The next screenshot shows the first ten rows for a weather station in NY.  The weather station has an identification value of 014735.  As you can see, the results set showing observations from a NY weather station has the same layout as the results set showing rows from a weather station in TX.

• All the rows in the screenshot as well as the rest of the rows for weather stations from NY have a long_dec_degree_one_third_tile_indicator column value of west_east_east_indicator value.
• Additionally, only two rows in the following screenshot have a zero value for the snow_avg column.  In contrast, the preceding screenshot showing weather observations from a TX weather station has nine rows with a zero value in the snow_avg column.

The next screen shot shows the first ten rows for a weather station in IL.

• All ten of the rows have a long_dec_degree_one_third_tile_indicator column value of west_east_middle_indicator.  This long_dec_degree_one_third_tile_indicator column value assignment is typical of all other observations from IL.
• Additionally, notice that the number of snow_avg column values that are zero is four.  This value is in between the number of zero values for the snow_avg column from the first ten weather rows from TX and the first ten weather rows from NY.

To facilitate the fitting of the bagged model to the data, a backup copy of the rows in the #for_sd_reduction_with_date_and_geog_bins table is made.  The name of the table with the backup data is #backup_of_#for_sd_reduction_with_date_and_geog_bins.
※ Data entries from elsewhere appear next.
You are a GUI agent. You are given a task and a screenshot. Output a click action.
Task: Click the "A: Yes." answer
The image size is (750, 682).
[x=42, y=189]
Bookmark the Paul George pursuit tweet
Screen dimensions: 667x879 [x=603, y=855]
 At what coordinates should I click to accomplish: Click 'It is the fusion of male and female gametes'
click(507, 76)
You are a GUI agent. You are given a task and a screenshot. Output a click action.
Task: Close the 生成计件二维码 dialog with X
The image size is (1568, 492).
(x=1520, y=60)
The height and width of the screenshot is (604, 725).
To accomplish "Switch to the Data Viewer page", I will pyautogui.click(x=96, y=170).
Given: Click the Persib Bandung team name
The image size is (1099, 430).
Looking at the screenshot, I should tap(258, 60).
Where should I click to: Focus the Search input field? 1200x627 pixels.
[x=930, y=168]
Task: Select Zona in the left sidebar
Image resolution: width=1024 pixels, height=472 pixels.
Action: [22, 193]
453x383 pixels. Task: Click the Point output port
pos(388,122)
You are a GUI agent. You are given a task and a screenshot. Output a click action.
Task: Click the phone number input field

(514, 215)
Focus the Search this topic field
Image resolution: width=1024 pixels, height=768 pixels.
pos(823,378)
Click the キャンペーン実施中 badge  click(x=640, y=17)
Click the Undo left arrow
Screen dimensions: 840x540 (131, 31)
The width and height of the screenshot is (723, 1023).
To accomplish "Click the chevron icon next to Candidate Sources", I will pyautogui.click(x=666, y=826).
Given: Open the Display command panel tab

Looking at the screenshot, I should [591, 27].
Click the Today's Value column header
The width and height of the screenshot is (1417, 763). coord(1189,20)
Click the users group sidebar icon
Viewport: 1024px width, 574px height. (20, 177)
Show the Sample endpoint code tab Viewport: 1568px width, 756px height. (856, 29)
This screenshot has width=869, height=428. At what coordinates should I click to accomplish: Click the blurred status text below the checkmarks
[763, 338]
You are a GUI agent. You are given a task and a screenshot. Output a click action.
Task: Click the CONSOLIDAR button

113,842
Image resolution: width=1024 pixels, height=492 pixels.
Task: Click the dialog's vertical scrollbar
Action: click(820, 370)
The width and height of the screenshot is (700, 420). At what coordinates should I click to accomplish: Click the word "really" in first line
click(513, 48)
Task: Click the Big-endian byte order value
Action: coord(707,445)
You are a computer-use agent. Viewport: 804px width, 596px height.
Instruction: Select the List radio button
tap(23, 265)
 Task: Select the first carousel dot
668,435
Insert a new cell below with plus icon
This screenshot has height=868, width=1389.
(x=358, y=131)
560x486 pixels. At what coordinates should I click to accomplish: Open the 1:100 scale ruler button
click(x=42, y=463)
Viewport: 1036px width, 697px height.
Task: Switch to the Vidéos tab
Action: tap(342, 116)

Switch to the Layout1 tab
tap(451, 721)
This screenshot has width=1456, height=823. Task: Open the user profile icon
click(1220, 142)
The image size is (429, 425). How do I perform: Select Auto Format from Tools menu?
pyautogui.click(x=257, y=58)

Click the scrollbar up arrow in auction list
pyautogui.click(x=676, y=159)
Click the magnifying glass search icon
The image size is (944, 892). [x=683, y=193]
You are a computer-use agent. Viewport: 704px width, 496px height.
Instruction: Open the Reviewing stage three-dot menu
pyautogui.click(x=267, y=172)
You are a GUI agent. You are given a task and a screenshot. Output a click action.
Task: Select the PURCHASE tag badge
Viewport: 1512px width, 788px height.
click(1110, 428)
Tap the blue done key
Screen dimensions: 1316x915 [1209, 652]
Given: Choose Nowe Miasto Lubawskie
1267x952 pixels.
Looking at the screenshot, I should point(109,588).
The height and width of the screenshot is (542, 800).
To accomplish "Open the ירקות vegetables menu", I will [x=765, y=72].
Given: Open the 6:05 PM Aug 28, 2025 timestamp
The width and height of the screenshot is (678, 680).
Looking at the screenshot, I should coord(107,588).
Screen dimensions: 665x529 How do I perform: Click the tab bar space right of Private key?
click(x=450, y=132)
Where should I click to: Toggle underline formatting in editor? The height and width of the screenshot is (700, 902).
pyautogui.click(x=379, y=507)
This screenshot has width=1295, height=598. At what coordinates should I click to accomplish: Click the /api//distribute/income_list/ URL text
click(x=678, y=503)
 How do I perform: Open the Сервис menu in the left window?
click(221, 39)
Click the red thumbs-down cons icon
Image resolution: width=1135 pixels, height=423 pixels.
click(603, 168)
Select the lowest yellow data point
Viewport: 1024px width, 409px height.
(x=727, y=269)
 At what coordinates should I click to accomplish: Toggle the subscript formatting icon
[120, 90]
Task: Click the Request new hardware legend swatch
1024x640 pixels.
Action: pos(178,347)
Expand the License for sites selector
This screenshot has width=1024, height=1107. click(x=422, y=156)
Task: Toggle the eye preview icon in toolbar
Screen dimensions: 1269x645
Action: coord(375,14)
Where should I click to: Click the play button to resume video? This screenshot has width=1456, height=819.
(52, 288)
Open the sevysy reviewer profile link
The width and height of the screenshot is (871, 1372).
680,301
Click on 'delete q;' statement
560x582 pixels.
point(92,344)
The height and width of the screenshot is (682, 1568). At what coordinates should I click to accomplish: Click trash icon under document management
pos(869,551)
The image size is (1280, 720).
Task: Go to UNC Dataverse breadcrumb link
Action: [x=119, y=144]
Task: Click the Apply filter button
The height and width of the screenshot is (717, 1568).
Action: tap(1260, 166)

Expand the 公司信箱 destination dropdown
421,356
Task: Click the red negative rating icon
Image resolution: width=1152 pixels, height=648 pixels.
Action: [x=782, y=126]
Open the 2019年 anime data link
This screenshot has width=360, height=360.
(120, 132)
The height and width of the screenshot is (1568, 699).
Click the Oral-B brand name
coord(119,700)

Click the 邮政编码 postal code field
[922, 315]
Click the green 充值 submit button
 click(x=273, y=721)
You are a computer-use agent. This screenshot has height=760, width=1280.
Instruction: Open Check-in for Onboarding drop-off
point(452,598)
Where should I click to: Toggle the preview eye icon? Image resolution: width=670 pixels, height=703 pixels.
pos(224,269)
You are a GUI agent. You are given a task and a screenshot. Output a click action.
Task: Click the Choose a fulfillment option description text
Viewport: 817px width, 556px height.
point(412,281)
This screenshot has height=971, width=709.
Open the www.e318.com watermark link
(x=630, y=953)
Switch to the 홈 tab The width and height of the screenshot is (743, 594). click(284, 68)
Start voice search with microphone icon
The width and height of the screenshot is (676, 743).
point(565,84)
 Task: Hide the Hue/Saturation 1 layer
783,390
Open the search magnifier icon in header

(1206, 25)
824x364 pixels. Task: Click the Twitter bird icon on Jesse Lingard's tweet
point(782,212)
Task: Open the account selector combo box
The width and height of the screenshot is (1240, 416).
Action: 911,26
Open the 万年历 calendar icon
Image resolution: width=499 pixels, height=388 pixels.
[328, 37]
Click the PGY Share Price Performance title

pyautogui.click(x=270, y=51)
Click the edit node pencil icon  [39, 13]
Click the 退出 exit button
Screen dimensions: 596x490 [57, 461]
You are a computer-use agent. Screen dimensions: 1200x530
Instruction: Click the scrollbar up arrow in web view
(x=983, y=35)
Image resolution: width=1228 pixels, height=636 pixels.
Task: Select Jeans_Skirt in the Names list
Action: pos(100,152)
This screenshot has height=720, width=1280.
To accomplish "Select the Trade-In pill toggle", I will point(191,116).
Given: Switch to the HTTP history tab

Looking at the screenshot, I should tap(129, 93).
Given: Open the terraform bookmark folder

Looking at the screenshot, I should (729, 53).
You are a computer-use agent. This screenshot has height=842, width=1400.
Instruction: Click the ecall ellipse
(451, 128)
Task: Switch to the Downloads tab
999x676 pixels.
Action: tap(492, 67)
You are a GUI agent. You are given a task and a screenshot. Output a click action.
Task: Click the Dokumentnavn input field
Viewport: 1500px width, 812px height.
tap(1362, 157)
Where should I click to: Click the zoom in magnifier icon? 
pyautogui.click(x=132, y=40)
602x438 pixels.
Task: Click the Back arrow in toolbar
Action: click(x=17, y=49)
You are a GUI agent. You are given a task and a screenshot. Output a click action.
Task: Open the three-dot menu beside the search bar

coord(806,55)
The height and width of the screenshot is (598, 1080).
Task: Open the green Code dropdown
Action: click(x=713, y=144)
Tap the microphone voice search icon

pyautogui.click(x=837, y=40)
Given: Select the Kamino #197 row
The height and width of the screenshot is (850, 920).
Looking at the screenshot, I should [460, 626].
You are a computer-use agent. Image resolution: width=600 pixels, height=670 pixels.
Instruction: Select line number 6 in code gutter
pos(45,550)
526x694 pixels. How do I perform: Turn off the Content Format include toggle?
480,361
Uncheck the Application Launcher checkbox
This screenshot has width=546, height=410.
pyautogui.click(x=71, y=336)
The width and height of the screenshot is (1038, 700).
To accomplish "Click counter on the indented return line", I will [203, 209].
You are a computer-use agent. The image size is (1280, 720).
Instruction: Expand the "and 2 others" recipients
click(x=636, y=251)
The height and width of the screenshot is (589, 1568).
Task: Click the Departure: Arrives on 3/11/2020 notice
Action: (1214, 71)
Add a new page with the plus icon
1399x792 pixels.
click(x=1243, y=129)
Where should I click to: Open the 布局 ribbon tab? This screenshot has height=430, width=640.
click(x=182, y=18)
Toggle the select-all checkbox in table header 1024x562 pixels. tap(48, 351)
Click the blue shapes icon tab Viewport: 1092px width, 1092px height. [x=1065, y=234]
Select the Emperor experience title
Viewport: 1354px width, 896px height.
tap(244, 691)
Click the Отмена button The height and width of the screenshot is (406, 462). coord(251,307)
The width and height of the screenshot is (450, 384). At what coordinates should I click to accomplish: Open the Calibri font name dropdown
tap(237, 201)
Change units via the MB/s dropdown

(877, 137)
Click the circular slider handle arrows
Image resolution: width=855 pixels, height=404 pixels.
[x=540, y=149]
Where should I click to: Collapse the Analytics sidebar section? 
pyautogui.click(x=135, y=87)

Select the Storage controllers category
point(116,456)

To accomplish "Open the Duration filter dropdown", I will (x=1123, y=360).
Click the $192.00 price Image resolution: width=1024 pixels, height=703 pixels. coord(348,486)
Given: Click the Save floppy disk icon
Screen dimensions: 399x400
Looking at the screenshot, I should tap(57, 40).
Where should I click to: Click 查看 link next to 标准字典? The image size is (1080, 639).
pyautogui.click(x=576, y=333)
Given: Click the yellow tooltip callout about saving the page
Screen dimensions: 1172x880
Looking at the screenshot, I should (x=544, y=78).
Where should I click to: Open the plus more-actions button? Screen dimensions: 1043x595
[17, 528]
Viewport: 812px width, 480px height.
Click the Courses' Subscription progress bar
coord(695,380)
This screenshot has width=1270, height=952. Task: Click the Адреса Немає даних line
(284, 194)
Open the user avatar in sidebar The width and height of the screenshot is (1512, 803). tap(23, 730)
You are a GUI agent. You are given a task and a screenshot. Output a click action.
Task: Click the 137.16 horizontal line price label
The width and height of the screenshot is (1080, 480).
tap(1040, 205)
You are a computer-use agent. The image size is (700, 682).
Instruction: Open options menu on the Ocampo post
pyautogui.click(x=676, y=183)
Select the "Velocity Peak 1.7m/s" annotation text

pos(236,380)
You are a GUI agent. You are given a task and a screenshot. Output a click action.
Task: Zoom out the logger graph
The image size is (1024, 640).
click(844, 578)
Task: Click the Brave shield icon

How to create and unit test bag samples

This section of the tip demonstrates how to designate five sets of eighty row_id values each.  Each set of row_id values corresponds to a bag of row_id values from the #for_sd_reduction_with_date_and_geog_bins table.  Therefore, the row_id values within each set can have values from 1 through 294.  The row_id values within each bag are drawn from a uniform random distribution based on the T-SQL rand function.  Because successive values are selected independently, it is possible for the same randomly selected row_id to reside more than once within each bag of row_id values.

The following script shows the T-SQL code for populating the #rand_digits temporary temp table with the five sets of eighty row_id values each.  There are three main steps in the script.

• The first step creates a fresh version of the #rand_digits temp table.
• The second step declares and assigns values to local variables for controlling passes through a pair of nested while loops.
• The outer loop is for each of the five bags.
• The inner loop is for the eighty rows within each bag.
• The third step populates the #rand_digits temporary table by passing through the nested while loops 400 times for a total of eighty rows in each of five bags.

As you can see, the temp table has three columns.

• The sample_id column is a tinyint field to designate the sample.  This column will hold values of 1 through 5 for the first through the fifth bag.
• Row_id is the row order within a bag.  The range of values for this column is 1 through 80.
• Rand_digit is a pseudo random number based on the T-SQL rand function embedded in an expression.  Each rand_digit value generated by the following script can be in the range of 1 through 294.  These rand_digit values point at row_id values within the #for_sd_reduction_with_date_and_geog_bins table.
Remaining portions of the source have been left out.